Now, I know some people have a vision of Japan as “high-tech,” and I’ve learned that when people say that, half the time they’re merely referring to the nation’s ability to manufacture really excellent toilet seats in China. As for the hospital, it was decidedly no-tech, with none of your Mayo clinic neurosurgeons doodling on their iPads with laser scalpels. In Japan, it’s like going in for an oil change. The Doctors and nurses have a stolid, workman-like quality about them. They’re capable enough to cut you open and sew you back up, but that’s about it. You get the feeling that if the whole hospital biz didn’t work out, they’d be fine to going back to the sawmill and the garment factory.
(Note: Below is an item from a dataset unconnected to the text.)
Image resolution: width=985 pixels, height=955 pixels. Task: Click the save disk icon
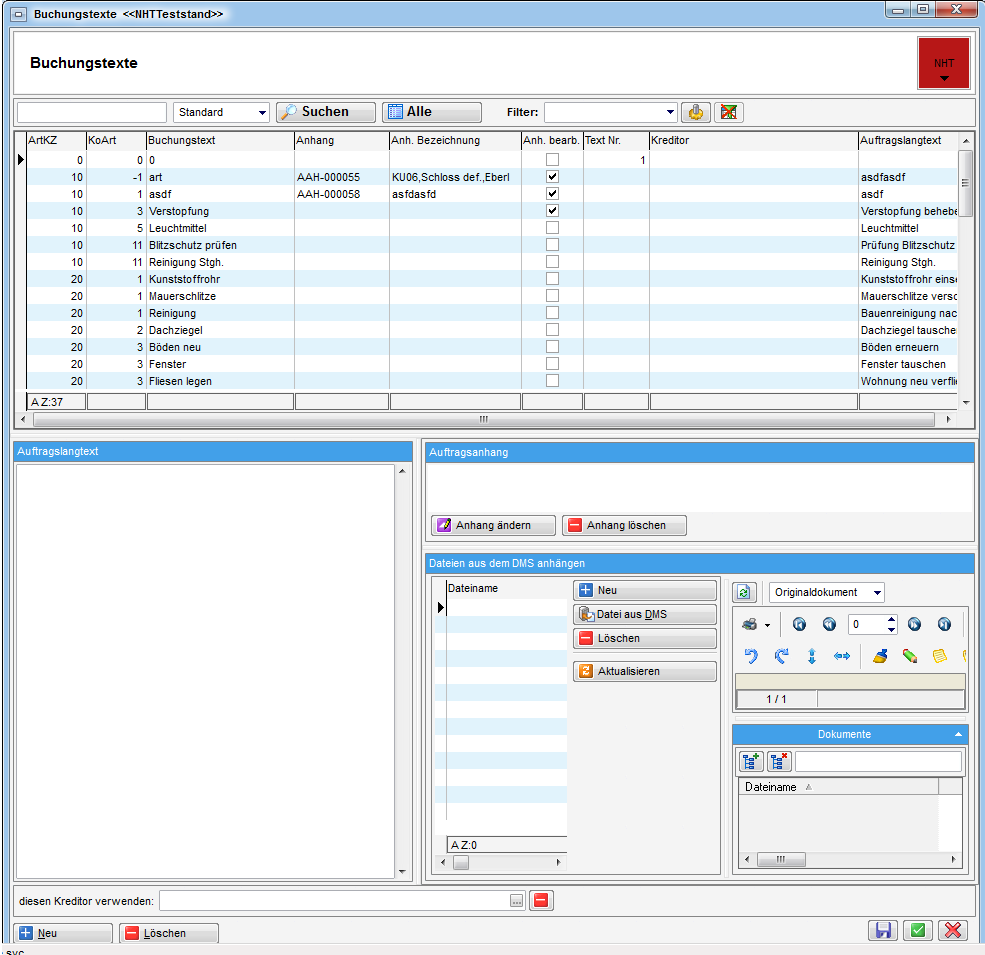(883, 930)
I spent one delirious night there. Before the operation, a beautiful and well-endowed nurse asked if I wanted to stay overnight, or just go home afterward, a question that now strikes me as straddling the borderline between absurdity and malpractice. Even after twenty-four hours, I could barely pull myself into a taxi and endure the trip back to my apartment. During the elevator ride to my floor, I hallucinated that I was in a space capsule. When I finally reached orbit, I then I spent two days floating motionless in bed, and on the third, got up and went out to teach English. Hey, nobody’s paying you to stay home and recover in Japan. If the 10 year-olds don’t learn the English words for Eyes, Nose, and Knees, how will they ever pass high-school entrance exams and eventually become little surgeons and nurses? It’s all a big circle, and we’ve got to fulfill our roles in society. So on Monday, I slammed a handful of Advil, limped my way to the station and somehow made it to work. But Seeroi sensei’s not picking up Fat Joe again for a while, I can promise you that. That guy’s like a little lead statue of a Japanese kid, only packed full of donuts.
But in the end, getting an operation in Japan was, eh, all right, I guess. I didn’t die, so I feel pretty good about that. More importantly, the sautéed shrimp was every bit as delicious as I’d hoped, glazed with a sauce of yuzu and mirin, and served atop a bed of shredded cabbage. Could’ve used a hint of red pepper perhaps, but okay, that’s just me. And not to re-overstate the obvious, but the nurses were exceedingly pretty. I came out of the hospital with a bunch of phone numbers. Unfortunately, they were all from the old men in the cancer ward, but hey, who am I to be picky? Foreigners can’t be choosers. Pretty sure that’s a Japanese proverb. Anyway, they were a fine bunch and I plan to keep in touch, if only find out what that sponge bath is really like. Man, I can hardly wait to go back.